-- Saved data entries --
*****

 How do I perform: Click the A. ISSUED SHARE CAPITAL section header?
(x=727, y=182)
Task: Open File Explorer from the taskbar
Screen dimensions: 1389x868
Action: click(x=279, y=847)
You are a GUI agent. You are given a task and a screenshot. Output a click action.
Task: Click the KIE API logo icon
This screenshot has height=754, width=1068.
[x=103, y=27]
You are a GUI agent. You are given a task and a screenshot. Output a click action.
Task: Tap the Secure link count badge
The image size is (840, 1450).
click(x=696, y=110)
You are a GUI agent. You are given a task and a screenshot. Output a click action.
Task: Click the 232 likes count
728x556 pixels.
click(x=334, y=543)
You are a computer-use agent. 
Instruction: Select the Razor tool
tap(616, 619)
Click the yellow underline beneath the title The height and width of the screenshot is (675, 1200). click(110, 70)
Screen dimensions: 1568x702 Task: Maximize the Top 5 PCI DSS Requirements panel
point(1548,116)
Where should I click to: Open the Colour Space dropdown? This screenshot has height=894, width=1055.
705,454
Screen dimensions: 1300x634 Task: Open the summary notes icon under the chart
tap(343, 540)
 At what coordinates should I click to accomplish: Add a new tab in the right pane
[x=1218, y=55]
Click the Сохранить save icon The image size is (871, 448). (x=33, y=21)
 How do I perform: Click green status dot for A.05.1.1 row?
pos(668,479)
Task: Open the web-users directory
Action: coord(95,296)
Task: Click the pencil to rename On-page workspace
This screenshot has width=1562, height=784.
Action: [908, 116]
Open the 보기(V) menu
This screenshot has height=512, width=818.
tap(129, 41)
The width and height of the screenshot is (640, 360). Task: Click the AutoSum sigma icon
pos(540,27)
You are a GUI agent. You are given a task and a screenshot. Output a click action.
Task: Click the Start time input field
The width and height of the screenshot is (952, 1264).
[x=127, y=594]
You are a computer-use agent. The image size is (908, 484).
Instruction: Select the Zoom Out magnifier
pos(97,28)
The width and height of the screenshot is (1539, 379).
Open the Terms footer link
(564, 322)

*****

Could you copy exactly the line containing "Instruction: Select the Zoom Out magnifier" and each line after it through the end of the records, and nothing else?

-- Worked solution --
Instruction: Select the Zoom Out magnifier
pos(97,28)
The width and height of the screenshot is (1539, 379).
Open the Terms footer link
(564, 322)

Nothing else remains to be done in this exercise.